We use induction on $i$ to prove this. Let us show this first for $i=1$ . Suppose, $t_{h_{1}(N)}>t_{h^{{}^{\prime}}_{1}(N)}$ . Since, the inter-event gaps are fixed, we have $t_{h_{1}(1)}>t_{h^{{}^{\prime}}_{1}(1)}$ . This means we have found a distinct occurrence of the episode which starts before $h_{1}$ . This contradicts the first statement of Property 1 that $h_{1}$ is the earliest distinct occurrence. Hence, $t_{h_{1}(N)}\leq t_{h^{{}^{\prime}}_{1}(N)}$ .

Suppose, $t_{h_{i}(N)}\leq t_{h^{{}^{\prime}}_{i}(N)}$ is true for some $i<p$ . We show that $t_{h_{i+1}(N)}\leq t_{h^{{}^{\prime}}_{i+1}(N)}$ . Suppose, $t_{h_{i+1}(N)}>t_{h^{{}^{\prime}}_{i+1}(N)}$ . This implies $t_{h_{i+1}(1)}>t_{h^{{}^{\prime}}_{i+1}(1)}$ . Again, since, $\mathcal{H}^{{}^{\prime}}$ is a set of non-overlapped occurrences, we have $t_{h^{{}^{\prime}}_{i}(N)}<t_{h^{{}^{\prime}}_{i+1}(1)}$ . Hence, we have

[TABLE]

But this contradicts the fact of Property 1, that $h_{i+1}$ is the earliest distinct occurrence after $t_{h_{i}(N)}$ . Hence, $t_{h_{i+1}(N)}\leq t_{h^{{}^{\prime}}_{i+1}(N)}$ .

Now we prove the maximality of the set $\mathcal{H}$ . Suppose, we assume that $|\mathcal{H}^{{}^{\prime}}|>|\mathcal{H}|,\text{ i.e },\;m>l$ . From inequality (4), $h^{{}^{\prime}}_{l+1}$ is an occurrence beyond $t_{h_{l}(N)}$ . But this contradicts the last statement of Property 1 that there is no distinct occurrence beyond $t_{h_{l}(N)}$ . Hence, $|\mathcal{H}|\geq|\mathcal{H}^{{}^{\prime}}|$ for every set of non-overlapped occurrences $\mathcal{H}^{{}^{\prime}}$ . This proves the maximality of the set $\mathcal{H}$ .

We can now sum up our method of finding a subset of serial episodes that best characterizes the data sequence. We use the coding scheme as described here and use a greedy heuristic to find the subset that achieves the best compression. This is essentially the same as the CSC-2 algorithm of [6]. However, we use Algorithm 2 to get non-overlapped occurrences of episodes from distinct occurrences and then use that frequency in selecting episodes with best overlap-score. In the next section we present an interesting generative model that provides some statistical justification for our algorithm based on selecting an episode with best overlap-score.

3 A Generative model for Pairs of Episodes

In this section we present a class of generative models which is a specialized class of HMMs. (This model is motivated by a HMM-based model for single episodes proposed in [14]). An HMM contains a Markov chain over some state space. But the states are unobservable. In each state, a symbol is emitted from a finite symbol set according to a symbol probability distribution associated with that state. The stream of symbols is the observable output sequence of the model.

——

### [Exercises]
- a) Reproduce word for word the part of the excerpt on episode occurrences starting at "In this section" and ending at "of the model.".
- b) In the excerpt on episode occurrences, what is the observable output sequence of the HMM?
- c) Continue the excerpt on episode occurrences, picking up after its final sentence.

### [Collected data]
——

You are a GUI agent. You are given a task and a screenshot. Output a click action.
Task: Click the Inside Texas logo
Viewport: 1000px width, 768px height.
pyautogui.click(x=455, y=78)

——

### [Outputs]
- a)
In this section we present a class of generative models which is a specialized class of HMMs. (This model is motivated by a HMM-based model for single episodes proposed in [14]). An HMM contains a Markov chain over some state space. But the states are unobservable. In each state, a symbol is emitted from a finite symbol set according to a symbol probability distribution associated with that state. The stream of symbols is the observable output sequence of the model.

- b) The stream of symbols emitted in the states.

- c)
In our case, the symbol set would the set of event-types and thus the observed output sequence would be a sequence of event-types. We think of this as an event sequence where the event-times are not explicitly specified. For occurrences and hence for frequencies of general serial episodes (without any inter-event times specified) only the time-ordering of the event-types in the data sequence is important; actual event times play no role. Hence in this section we consider serial episodes without any fixed inter-event times.

In our generative model, the state transition probability matrix of the Markov chain is parameterized by a single parameter, which is called the noise parameter. For every pair of serial episodes, we have one such generative model. For small enough value of the noise parameter, the model is such that the output from the model would be an event sequence containing many non-overlapped occurrences of the two corresponding episodes. While occurrences of any one episode would be non-overlapped in the output event sequence, an occurrence of one episode may be arbitrarily interleaved with occurrences of the other episode. Thus this is a good class of generative model for a data source where a pair of episodes form the most prominent frequent patterns (under the frequency based on non-overlapped occurrences). This is the first instance of such a statistical generative model for multiple episodes.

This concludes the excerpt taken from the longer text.